:: Exercise aim ::
Arrange the lines of the listing below as a numbered list, from the line containing "Task: Click the add-field" through the line containing "I will pos(652,351).", with both of those lines included and all blank lines omitted.

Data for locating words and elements

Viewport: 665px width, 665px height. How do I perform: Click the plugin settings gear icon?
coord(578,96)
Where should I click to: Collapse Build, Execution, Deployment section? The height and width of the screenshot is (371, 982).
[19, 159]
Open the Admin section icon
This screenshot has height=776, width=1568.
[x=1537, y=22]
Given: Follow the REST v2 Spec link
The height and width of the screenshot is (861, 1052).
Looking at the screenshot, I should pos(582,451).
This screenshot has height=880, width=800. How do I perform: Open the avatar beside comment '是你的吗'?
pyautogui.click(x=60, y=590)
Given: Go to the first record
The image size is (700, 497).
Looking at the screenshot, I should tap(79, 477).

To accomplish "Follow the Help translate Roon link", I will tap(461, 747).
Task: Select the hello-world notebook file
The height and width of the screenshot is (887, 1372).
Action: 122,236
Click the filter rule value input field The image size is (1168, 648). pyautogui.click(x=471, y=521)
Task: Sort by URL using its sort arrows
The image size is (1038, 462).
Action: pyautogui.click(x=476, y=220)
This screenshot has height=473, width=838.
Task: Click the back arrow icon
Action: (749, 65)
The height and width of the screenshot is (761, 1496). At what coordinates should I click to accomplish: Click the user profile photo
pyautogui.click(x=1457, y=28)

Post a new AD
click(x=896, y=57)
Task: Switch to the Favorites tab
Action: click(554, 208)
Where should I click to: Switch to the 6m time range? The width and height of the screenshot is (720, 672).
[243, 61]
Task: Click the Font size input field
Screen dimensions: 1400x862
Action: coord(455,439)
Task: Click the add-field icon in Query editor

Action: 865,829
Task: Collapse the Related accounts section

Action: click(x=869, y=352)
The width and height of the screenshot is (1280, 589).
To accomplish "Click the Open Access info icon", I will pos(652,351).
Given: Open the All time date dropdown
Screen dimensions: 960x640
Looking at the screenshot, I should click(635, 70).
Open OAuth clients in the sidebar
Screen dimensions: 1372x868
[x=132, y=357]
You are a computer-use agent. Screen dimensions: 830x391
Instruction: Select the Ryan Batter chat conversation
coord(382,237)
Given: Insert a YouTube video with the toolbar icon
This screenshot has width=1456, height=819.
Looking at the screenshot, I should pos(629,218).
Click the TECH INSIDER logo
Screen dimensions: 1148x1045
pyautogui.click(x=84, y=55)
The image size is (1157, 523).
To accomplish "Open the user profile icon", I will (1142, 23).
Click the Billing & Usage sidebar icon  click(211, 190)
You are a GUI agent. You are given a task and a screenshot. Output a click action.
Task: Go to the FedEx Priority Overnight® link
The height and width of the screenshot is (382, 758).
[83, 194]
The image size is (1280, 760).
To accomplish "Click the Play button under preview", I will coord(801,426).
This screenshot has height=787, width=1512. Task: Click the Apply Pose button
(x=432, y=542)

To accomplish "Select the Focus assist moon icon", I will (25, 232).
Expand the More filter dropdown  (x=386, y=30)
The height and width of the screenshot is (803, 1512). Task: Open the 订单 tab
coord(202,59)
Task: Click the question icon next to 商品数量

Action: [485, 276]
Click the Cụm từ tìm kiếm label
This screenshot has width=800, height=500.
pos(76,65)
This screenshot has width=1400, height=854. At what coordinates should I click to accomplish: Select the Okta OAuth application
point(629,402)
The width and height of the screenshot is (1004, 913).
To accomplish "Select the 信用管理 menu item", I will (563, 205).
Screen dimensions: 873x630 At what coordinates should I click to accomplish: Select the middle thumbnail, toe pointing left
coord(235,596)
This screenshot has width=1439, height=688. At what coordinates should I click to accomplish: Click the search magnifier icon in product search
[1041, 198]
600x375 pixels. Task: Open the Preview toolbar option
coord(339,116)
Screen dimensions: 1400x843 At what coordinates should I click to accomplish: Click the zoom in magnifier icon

:: Written response ::
1. Task: Click the add-field icon in Query editor
2. Action: 865,829
3. Task: Collapse the Related accounts section
4. Action: click(x=869, y=352)
5. The width and height of the screenshot is (1280, 589).
6. To accomplish "Click the Open Access info icon", I will pos(652,351).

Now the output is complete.